Another week has officially come and gone, and this one was rather productive. While there were concerns about the legislature stalling early in the session, more than 30 bills were advanced to the next round of debate this week. Among those bills that were advanced is one that is very near and dear to my heart.
Senator Walz brought a bill this year, LB444 which will do a great service for our state’s first responders. The bill makes sure that if a first responder is injured in the line of duty, the city or county they work for cannot cancel their health insurance policy if the injury has forced the police officer, firefighter or EMT to fall below the needed hours worked to normally qualify for health benefits. In other words, as long the first responder continues to be an employee of the city or county, that city or county must continue to offer health insurance to the employee. In the interest of fairness, there is a caveat included in the bill that was brought forward by the Judiciary Committee. The committee’s amendment says that the city or county can cancel the health insurance they are carrying if the first responder does not return to work in some aspect, inside of one calendar year. I was proud to vote for this important piece of legislation, and it advanced to the second round of debate on a 33-4 vote.

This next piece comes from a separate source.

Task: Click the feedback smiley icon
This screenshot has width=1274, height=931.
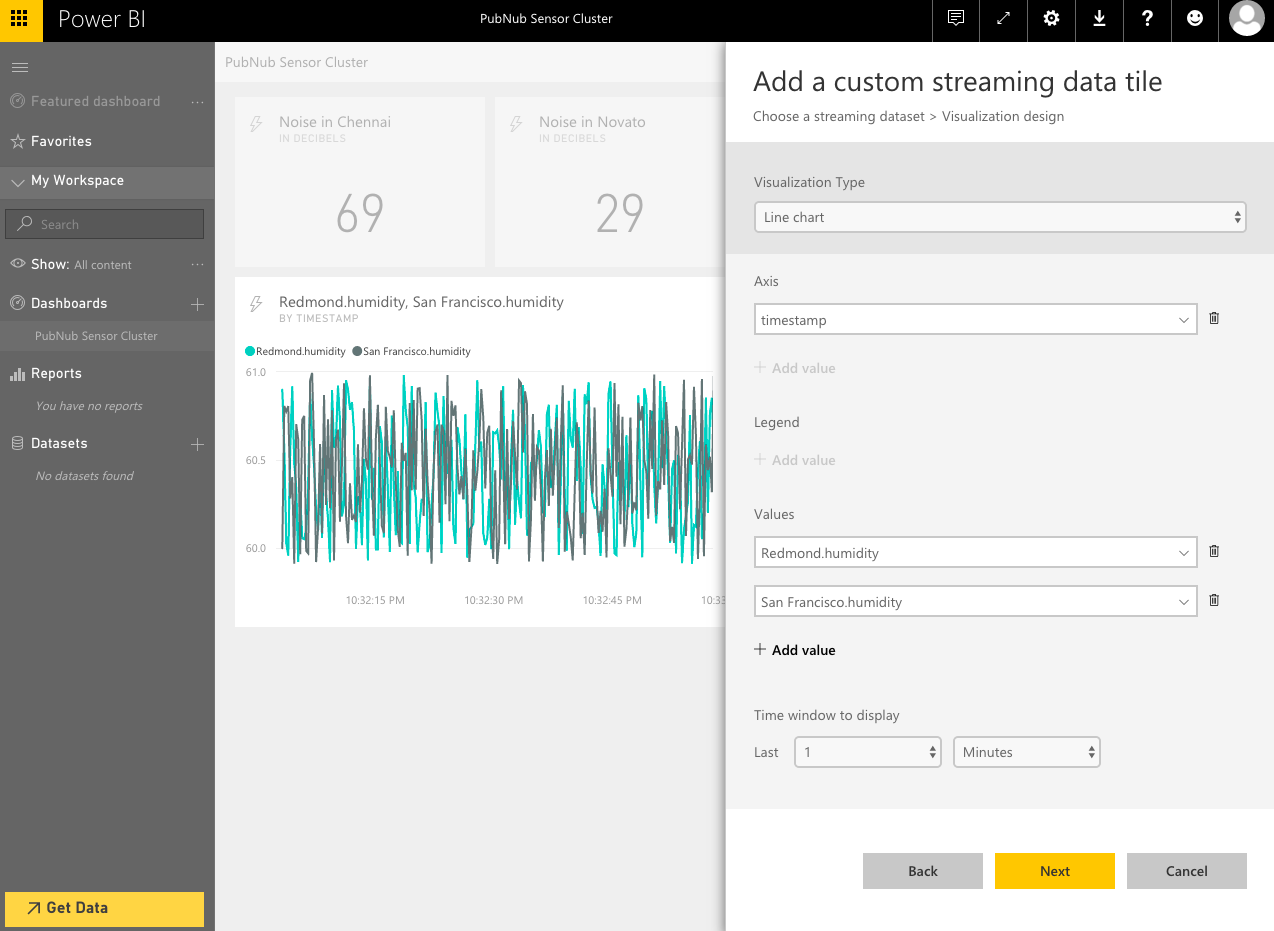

One of my bills officially became the law of the land this week as well. LB85
, which would stop anyone from running for public office, or be appointed to public office if they owed fines to the Nebraska Accountability and Disclosure Commission (NADC), was signed by Governor Ricketts. This law will make sure that public servants are held accountable and will weed out the people who aren’t willing to own up to their obligations. Since its introduction, through committee and three rounds of debate, the bill never received a single “no” vote.

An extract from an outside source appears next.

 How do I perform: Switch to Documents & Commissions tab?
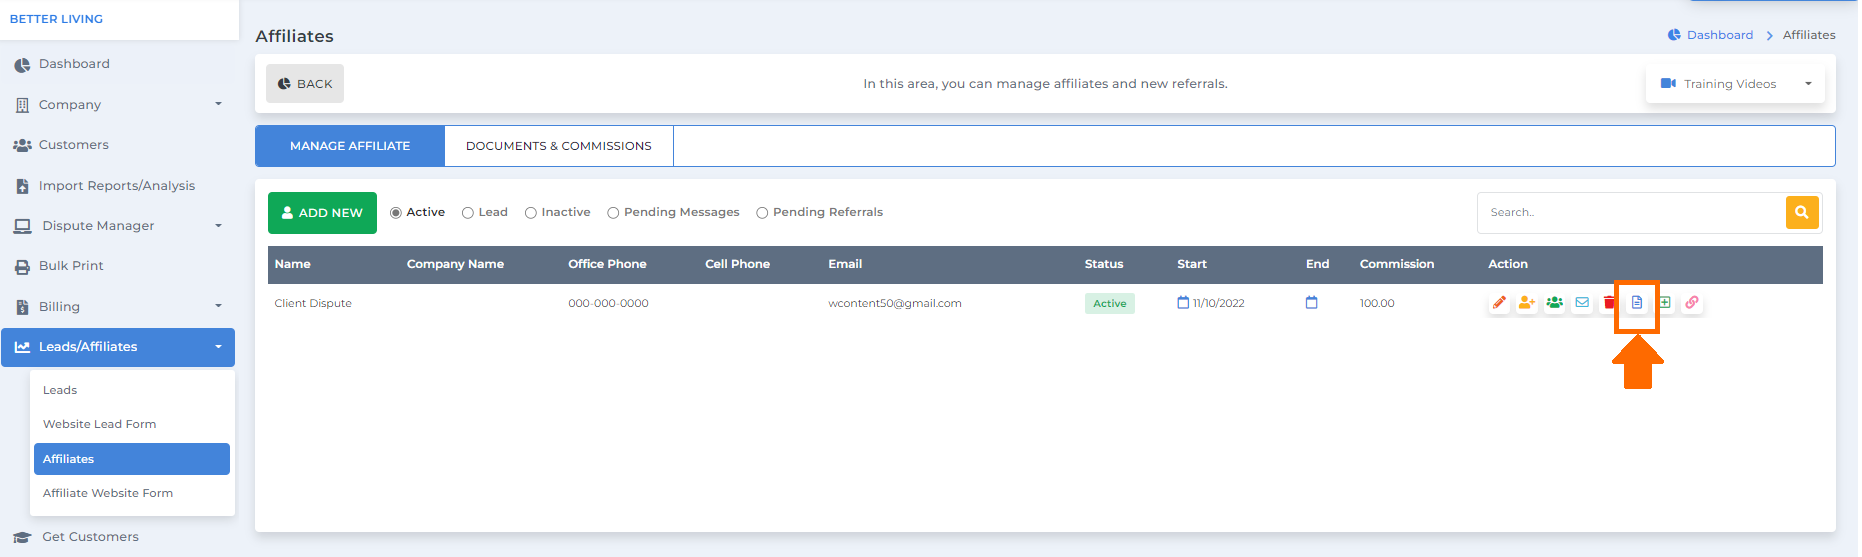[559, 146]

Another of my bills, my priority bill LB88
will likely be heard on the floor starting next Monday for the second round of debate. In addition to helping military families by allowing military spouses attain temporary licenses in more than 30 professional fields while they apply for their permanent license, the Health and Human Services Committee asked me to allow LB88 to be the vehicle to carry an amendment that included four other bills that are similar to mine. The amendment includes parts of LB342
(Adopt the Nurse Licensure Compact and provide for temporary nursing license for military spouses) which is Senator Erdman’s bill, Senator Crawford’s LB425
(Change and eliminate provisions relating to the Nurse Practitioner Practice Act), Senator Kolterman’s LB61
(Adopt the Interstate Medical Licensure Compact) and finally Senator Riepe’s LB283
(Change and eliminate provisions relating to licensed practical nurses). This bill is a shining example of how we can work together for the greater good of Nebraska and create effective policy through a team effort.

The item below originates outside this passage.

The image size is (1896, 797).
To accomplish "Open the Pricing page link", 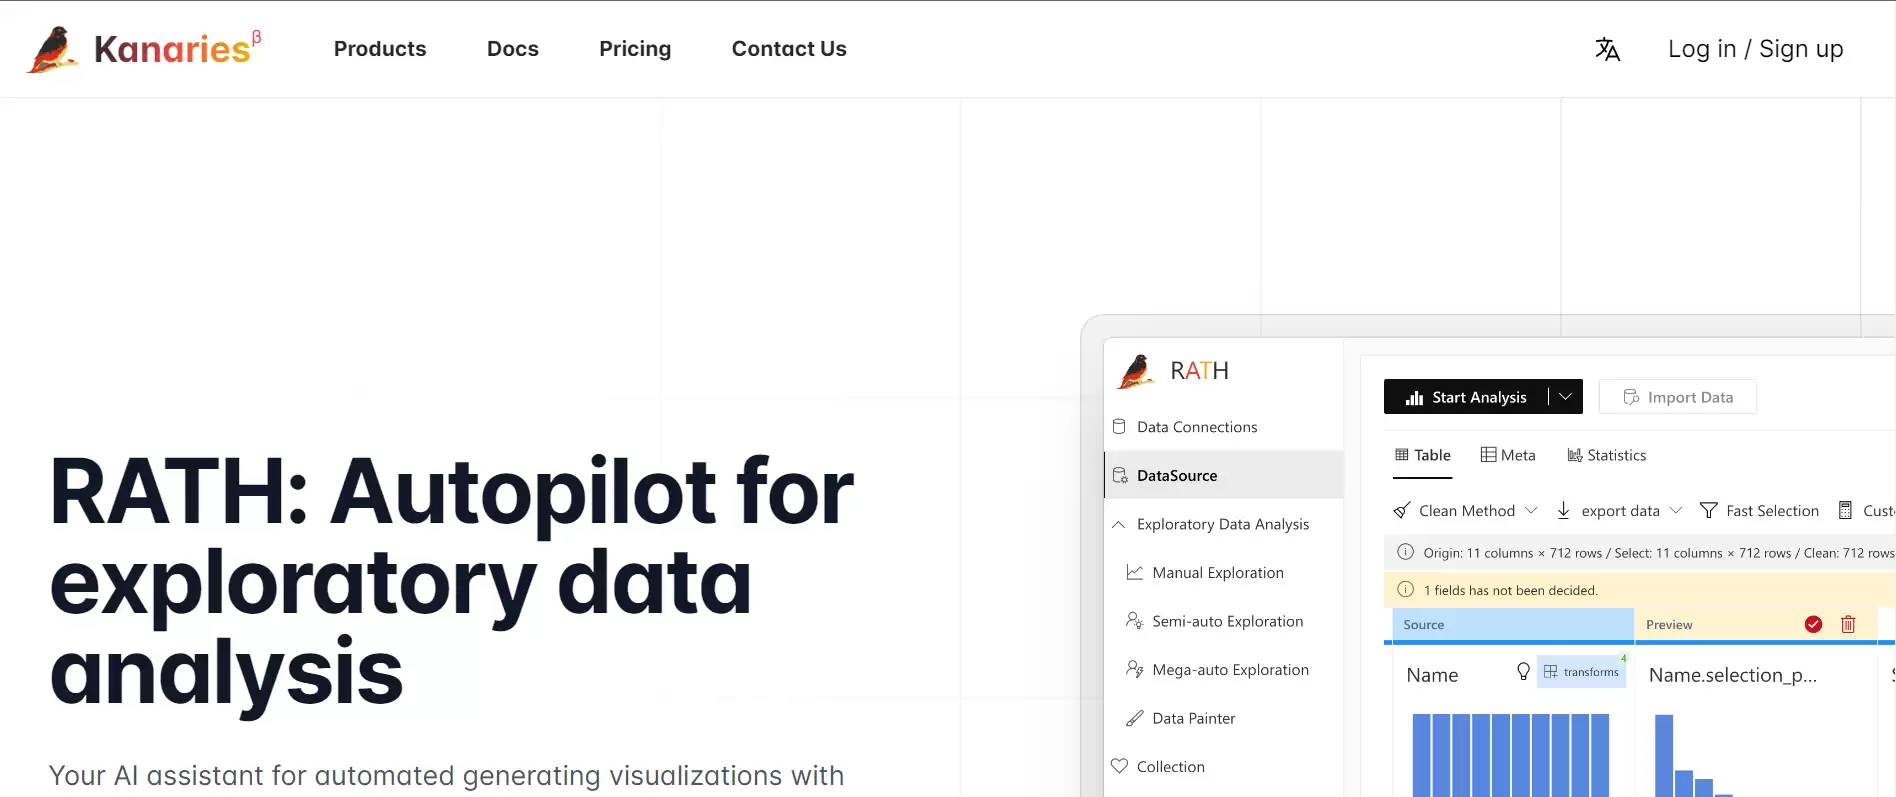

In case you haven’t checked it out yet, the Tax Foundation Facts and Figures for 2017 book was recently released. This booklet compiles a huge amount of information about how Nebraska fares compared with other states when talking about categories like State and Local tax collections per capita. This information is also online at the Tax Foundation’s Website
and you can download it or even get a smartphone app to have it at a glance at all times. I encourage you to study these numbers as I know I will be.